Israeli police APT is persistent, but not advanced

Research from Seculert shows that the attackers sent an email with a Remote Access Tool called "Xtreme RAT" attached. The RAT malware communicates with a command & control (C&C ) server which uses a free dynamic DNS service.

“This APT is not advanced,” said Seculert CTO Aviv Raff, in a blog. “There is a publicly available website which allows any attacker to buy Xtreme RAT, this time for as low as 40 Euro.”

Therefore, he said, this targeted attack is indeed an APT, but in this case the acronym simply stands for "a persistent threat,” no “advanced” in the mix. But it’s effective enough to cause the Israeli Police to disconnect its entire network from the internet, in order to further investigate the persistency of the attack.

Seculert points out that persistency has been the key to several other attacks as of late, including Shamoon, Mahdi and the RSA breach in 2011. For instance, the malware involved in the RSA attack was a four-year-old, freely available downloadable RAT called Poison Ivy.

“The attackers were using a non-‘advanced’ malware, but because it took RSA six months to identify the attack, it was ‘persistent’ enough to be called APT,” Raff said.

Recently, Seculert has encountered many different non-advanced APTs, he noted, “from state-sponsored to hacktivists to unknown adversaries - which seem to be using non-advanced, yet effective ammo,” Raff said.

In July, the Mahdi malware successfully targeted different entities from specific industries in the Middle East. Raff points out that the malware itself was not very sophisticated, however it was able to infect and monitor more than 1,000 targeted machines. And as to the persistency of the threat, the attackers behind Mahdi are continuing their work today, he said.

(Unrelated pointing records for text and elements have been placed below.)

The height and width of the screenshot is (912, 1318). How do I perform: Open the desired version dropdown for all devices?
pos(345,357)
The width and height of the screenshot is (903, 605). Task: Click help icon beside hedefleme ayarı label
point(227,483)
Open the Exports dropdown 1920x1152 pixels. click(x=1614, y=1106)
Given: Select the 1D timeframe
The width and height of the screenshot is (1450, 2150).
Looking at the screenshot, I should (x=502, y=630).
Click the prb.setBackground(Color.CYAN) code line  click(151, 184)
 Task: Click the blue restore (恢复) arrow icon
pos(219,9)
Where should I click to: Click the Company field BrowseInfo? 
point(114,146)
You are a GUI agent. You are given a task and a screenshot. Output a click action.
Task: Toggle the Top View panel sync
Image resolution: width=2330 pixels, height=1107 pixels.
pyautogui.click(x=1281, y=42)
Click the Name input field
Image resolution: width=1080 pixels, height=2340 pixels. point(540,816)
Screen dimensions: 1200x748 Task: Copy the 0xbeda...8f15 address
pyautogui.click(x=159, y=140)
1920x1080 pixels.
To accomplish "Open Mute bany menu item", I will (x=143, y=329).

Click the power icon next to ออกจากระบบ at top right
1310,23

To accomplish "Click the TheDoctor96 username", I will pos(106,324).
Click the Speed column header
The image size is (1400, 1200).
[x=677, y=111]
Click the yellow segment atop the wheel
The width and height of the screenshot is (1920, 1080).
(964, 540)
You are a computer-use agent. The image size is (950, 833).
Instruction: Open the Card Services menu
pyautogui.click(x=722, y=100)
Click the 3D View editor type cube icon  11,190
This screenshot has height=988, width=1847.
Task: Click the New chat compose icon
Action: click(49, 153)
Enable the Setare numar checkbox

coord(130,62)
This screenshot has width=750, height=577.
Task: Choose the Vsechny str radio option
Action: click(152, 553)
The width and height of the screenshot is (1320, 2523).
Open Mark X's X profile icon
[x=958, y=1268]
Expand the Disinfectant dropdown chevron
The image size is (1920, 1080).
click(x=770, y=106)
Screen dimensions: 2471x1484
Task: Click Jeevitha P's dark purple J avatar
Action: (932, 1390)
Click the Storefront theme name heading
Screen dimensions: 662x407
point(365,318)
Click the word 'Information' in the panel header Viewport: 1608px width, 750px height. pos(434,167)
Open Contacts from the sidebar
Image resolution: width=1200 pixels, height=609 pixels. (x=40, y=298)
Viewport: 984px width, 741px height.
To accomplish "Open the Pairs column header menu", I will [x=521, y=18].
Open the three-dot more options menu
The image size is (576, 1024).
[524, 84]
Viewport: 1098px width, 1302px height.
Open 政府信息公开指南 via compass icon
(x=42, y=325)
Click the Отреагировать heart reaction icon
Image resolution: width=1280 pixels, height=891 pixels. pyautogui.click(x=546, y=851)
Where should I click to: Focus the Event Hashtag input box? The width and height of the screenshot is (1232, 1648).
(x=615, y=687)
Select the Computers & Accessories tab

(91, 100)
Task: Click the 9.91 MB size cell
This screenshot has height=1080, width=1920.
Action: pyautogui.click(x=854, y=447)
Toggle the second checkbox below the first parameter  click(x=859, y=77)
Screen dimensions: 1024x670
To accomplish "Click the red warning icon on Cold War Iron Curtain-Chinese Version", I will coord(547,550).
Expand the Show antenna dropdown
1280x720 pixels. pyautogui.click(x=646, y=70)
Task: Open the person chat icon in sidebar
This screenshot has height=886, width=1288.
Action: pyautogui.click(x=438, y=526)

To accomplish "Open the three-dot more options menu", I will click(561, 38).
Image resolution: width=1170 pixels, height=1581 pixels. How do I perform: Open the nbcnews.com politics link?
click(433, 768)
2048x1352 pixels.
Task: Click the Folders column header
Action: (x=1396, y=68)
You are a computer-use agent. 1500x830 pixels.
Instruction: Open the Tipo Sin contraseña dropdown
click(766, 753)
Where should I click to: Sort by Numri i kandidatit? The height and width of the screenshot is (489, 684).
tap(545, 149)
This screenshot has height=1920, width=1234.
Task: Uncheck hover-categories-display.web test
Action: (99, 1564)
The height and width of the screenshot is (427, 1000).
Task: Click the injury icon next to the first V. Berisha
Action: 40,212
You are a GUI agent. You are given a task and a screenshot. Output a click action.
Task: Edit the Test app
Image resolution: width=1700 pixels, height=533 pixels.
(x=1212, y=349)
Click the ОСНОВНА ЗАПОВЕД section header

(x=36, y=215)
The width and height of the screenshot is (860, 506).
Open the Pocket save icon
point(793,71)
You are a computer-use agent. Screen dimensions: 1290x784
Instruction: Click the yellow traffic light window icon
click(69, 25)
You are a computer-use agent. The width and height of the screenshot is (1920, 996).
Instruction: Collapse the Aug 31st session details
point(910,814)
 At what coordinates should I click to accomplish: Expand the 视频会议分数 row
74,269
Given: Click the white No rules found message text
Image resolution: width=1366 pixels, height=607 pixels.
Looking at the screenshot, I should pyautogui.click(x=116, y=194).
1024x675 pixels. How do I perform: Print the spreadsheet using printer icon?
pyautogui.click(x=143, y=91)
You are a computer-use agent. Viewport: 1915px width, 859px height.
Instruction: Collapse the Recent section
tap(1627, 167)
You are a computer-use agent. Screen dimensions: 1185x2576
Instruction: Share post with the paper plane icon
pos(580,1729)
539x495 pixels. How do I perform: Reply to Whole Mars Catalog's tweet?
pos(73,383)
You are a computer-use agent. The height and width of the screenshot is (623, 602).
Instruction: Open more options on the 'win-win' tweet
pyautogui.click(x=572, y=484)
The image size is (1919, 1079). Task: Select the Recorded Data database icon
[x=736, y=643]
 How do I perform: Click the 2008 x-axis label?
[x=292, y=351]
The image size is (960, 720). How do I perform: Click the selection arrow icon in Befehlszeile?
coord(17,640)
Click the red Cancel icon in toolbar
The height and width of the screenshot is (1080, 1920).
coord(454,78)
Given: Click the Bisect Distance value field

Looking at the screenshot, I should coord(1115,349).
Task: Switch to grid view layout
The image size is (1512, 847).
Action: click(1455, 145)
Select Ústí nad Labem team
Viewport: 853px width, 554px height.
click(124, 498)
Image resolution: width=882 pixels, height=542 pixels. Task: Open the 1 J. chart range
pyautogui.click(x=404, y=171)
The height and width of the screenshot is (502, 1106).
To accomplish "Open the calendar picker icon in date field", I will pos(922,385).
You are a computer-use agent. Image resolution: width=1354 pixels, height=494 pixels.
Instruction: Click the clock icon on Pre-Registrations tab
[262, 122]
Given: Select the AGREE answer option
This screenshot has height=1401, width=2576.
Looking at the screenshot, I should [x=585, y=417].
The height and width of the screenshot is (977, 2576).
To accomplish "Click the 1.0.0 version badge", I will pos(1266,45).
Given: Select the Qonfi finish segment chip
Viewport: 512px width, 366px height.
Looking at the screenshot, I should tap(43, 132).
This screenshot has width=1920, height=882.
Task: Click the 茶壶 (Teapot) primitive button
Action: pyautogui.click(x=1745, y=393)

This profile also fits one of the most widely publicized attacks this year. In late August, Shamoon arrived targeting the energy and oil companies in the Arabian (Persian) Gulf.

“Again, while it was effectively destructive malware (wiping 30,000 machines), the code itself was not advanced,” Raff said. “Moreover, it seems Shamoon was part of a persistent two-stage attack, meaning there was another malware involved that bypassed on-premise security solutions and was wiped by Shamoon to cover the attacker's real intention.”

The lesson for companies and governments is to maintain a level of analysis sufficient enough to understand the scope of any attack.

“It is so valuable for any CISO or security manager to understand the persistency of such attacks,” Raff said. “The only cost-effective way to do so is to utilize the cloud as a technology enabler and analyze - using CPU intensive machine learning methodologies - the huge amount of log data generated by the corporate's gateways and proxies, over a long enough period of time - weeks, months, or even years. In general, this is the only type of security solution that allows CISOs to identify and automatically detect even the most persistent attacks, regardless if they are advanced or not.”